Каждое понятие имеет определенную область значений, простирающуюся от очень малого до максимально большого. Под словом «чисто» можно подразумевать и полное отсутствие пыли в одном литре воздуха и подметенный метлой двор. Если говорить о традициях, то их самый широкий и распространенный смысл – передача (передавание, пре-дание, перенос), когда предполагается сохранение предмета или явления при его переходе в другое состояние. Это некая связь между «тем» и «этим», между прошлым, настоящим и будущим. Связь как наследование (унаследование, наследие). Как движение по ранее избранному направлению, некая непрерывно летящая стрела, но не просто во времени, а что-то несущая сквозь время. В этом смысле не всякую связь можно считать традицией, хотя бы она воспроизводилась, сохранялась и повторялась как закон. Ведь говорят и о законах возникновения нового, связях изменения и преобразования, когда наследие отвергается. В таком случае может традиционными следует считать связи функционирования, циклизм и движение по кругу? Тоже вряд ли, ибо тогда понятие традиции будет излишним, потому что здесь нет перехода к другому, нечего и некого «передавать». Философская суть понятия традиции – это конечно не изменение само по себе, но и не сохранение как таковое, это не сохранение или изменение, а нечто постоянное внутри перемен, константное в развитии, абсолютное в относительном, вечное во временном.

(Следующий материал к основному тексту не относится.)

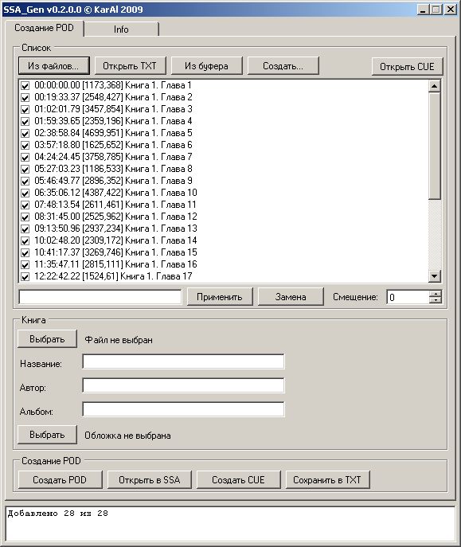Click the 'Создать...' list button

[x=283, y=66]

В предметах, явлениях, опыте жизни и феноменах духа абсолютно и постоянно, константно и вечно то, что делает их тем, что они есть. Абсолют и вечность не какая-то отдельная трансцендентальная сфера. Они присутствуют везде, в любом предмете. Это свойства, без которых предмет не существует, превращается в инобытие. Если сжать теннисный мяч, он сплющится, потеряет свою форму. Но он есть и может восстановиться. Если этот мяч сжать очень сильно, он лопнет и превратиться в нечто другое. Изменение превысило меру сохранения, «традиции мяча» больше не стало. Если в реке помыть машину, на воде образуется грязная пленка, однако через несколько сот метров река очистится. А если в нее попадет несколько тонн бензина, она как природный объект, погибнет, превратиться в иное, – в пруд, лужу, болото, но для реки это – ничто. Любое явление имеет меру сохранения собственных свойств – меру идентичности, в пределах которой оно остается самим собой. Это область, задаваемая родовыми качествами явления, его иммунитетом к изменениям.

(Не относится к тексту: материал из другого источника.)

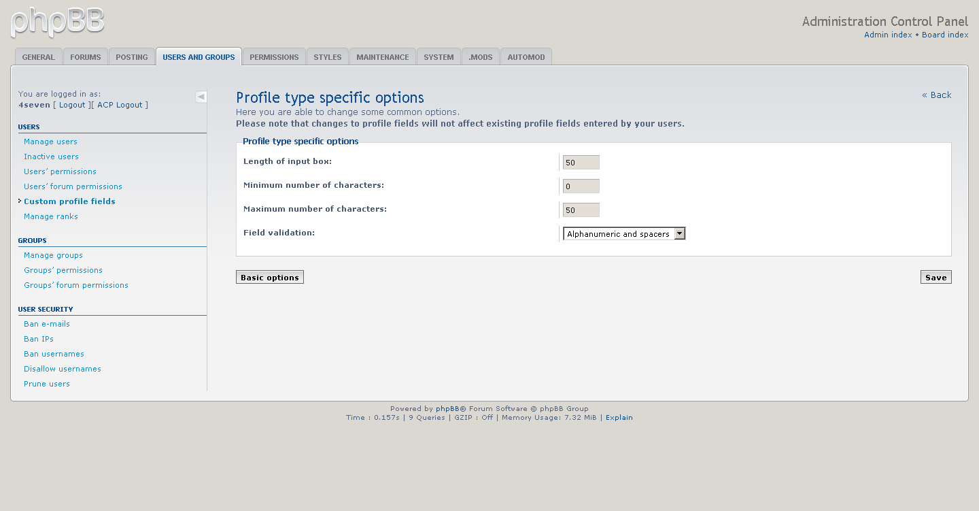Click the Maximum number of characters field
Image resolution: width=979 pixels, height=511 pixels.
pos(581,210)
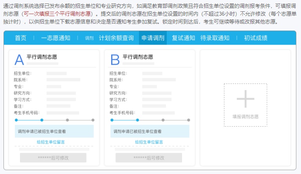
Task: Click the third gray progress dot in card B
Action: 163,120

В сфере социума и культуры данный феномен улавливается через понятие традиции. Традиция принадлежит и как бы продолжает смысловой ряд – субстанция, качество, абсолют, универсалии, относясь таким образом к системе понятий, выражающих прежде всего существование предмета, его наличие. И когда в словарях пишут, что кроме «передачи» под традицией имеется в виду и то, что передается, никогда не расшифровывая это «что» или заменяя его перечислением чего-угодно (табу, обычаи, нравы, ритуалы и т.д.), то исходя из общефилософского видения проблемы, можно сказать, что под «что» имеется в виду факт передачи бытия. (Ближайшим аналогом традиции в русском языке является слово «обычай» – обытяй, быт, бытие). Не становление, не исчезновение, не проект, не творчество, а именно бытие. Традиция передает эстафету существования. И возможно, что ее более точным теоретическим переводом на русский язык было бы не «передача» как таковая (слишком похоже на чистую коммуникацию) и не просто «наследие» (несет в себе черты статики), а преемственность. Преемственность предполагает, что передача «дошла» (перенята, переемственна), что эстафета принята и явление продолжает существовать в новых условиях.

Итак, в предельно широком плане традицией можно назвать область сохранения меняющихся характеристик любого предмета, когда он рассматривается как социокультурный феномен. Традиция – это проявление универсалий бытия, иммунная система общества, фундамент и субстанция культуры. Проблема традиции является социокультурной формой проблемы сохранения сущности чего угодно. Это проблема идентичности, тождественности, самости и самобытности явлений.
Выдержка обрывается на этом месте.